If a solution containing 33.82 g of mercury(II) acetate is allowed to react completely with a solution containing 9.718 g of sodium sulfate, how many grams of solid precipitate will be formed?

How many grams of the reactant in excess will remain after the reaction?

To find the number of grams of solid precipitate formed and the grams of the excess reactant remaining after the reaction, we need to first determine the limiting reactant.

1. Convert the given masses of mercury(II) acetate and sodium sulfate to moles.
- Mercury(II) acetate: Mercury(II) acetate has the chemical formula Hg(C2H3O2)2, with a molar mass of 318.65 g/mol. Therefore, the moles of mercury(II) acetate can be calculated as:
moles of Hg(C2H3O2)2 = mass / molar mass = 33.82 g / 318.65 g/mol
- Sodium sulfate: Sodium sulfate has the chemical formula Na2SO4, with a molar mass of 142.04 g/mol.

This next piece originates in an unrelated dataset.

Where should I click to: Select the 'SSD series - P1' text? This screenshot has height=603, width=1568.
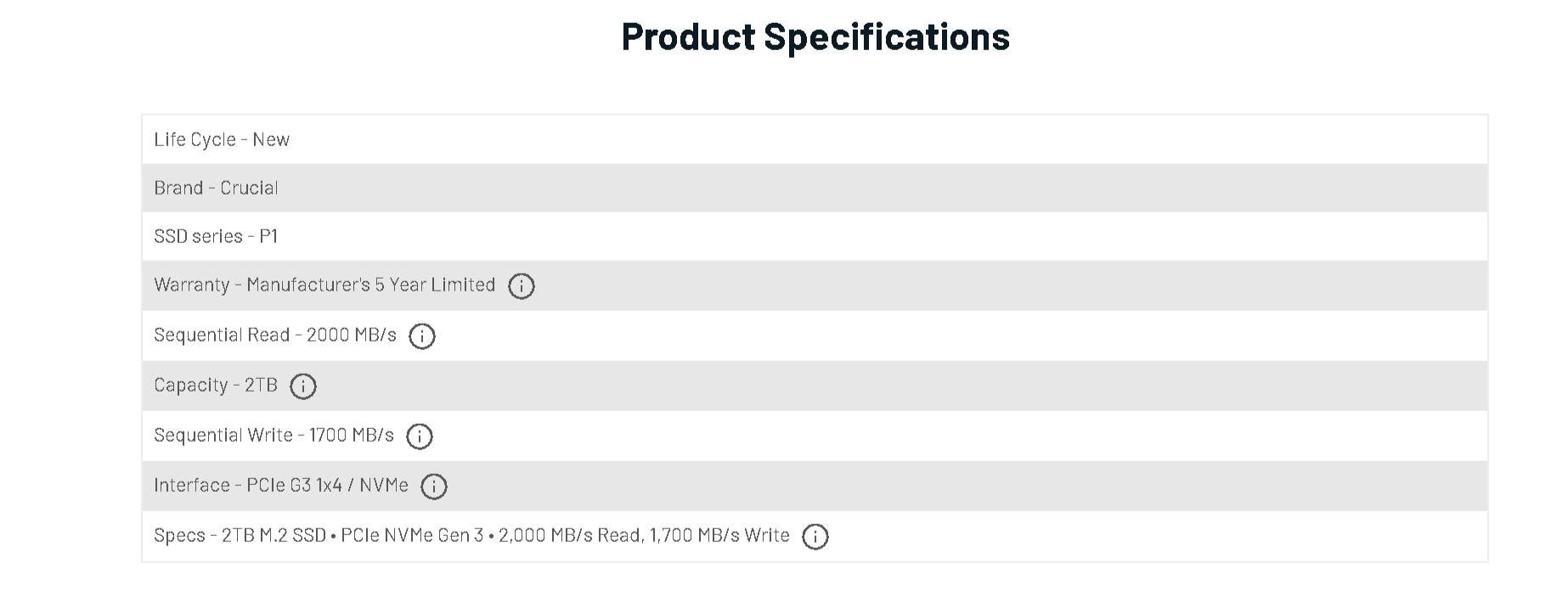click(x=216, y=236)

Therefore, the moles of sodium sulfate can be calculated as:
moles of Na2SO4 = mass / molar mass = 9.718 g / 142.04 g/mol

2. Determine the stoichiometric ratio between the reactants. Based on the balanced equation for the reaction between mercury(II) acetate and sodium sulfate:
Hg(C2H3O2)2 + Na2SO4 -> HgSO4 + 2NaC2H3O2
we can see that one mole of mercury(II) acetate reacts with one mole of sodium sulfate to produce one mole of mercury(II) sulfate.

3. Compare the moles of each reactant to identify the limiting reactant. The reactant that produces the least amount of product is the limiting reactant.
moles of mercury(II) acetate = 33.82 g / 318.65 g/mol ≈ 0.106 mol
moles of sodium sulfate = 9.718 g / 142.04 g/mol ≈ 0.068 mol

Since sodium sulfate produces fewer moles of product, it is the limiting reactant.

4. Calculate the moles of solid precipitate formed. From the reaction stoichiometry, we know that 1 mole of sodium sulfate reacts with 1 mole of mercury(II) sulfate. Therefore, the moles of solid precipitate formed will be equal to the moles of sodium sulfate used in the reaction, which is approximately 0.068 mol.

5. Convert the moles of solid precipitate to grams. The molar mass of mercury(II) sulfate (HgSO4) is 296.65 g/mol.
mass of solid precipitate = moles of HgSO4 * molar mass of HgSO4 = 0.068 mol * 296.65 g/mol

So, the grams of solid precipitate formed will be approximately 20.170 g.

6. Calculate the grams of the excess reactant remaining. Since sodium sulfate is the limiting reactant, all of it will be consumed in the reaction. Therefore, none of the sodium sulfate will remain after the reaction.

To summarize:
- Grams of solid precipitate formed: approximately 20.170 g.
- Grams of sodium sulfate remaining: 0 g.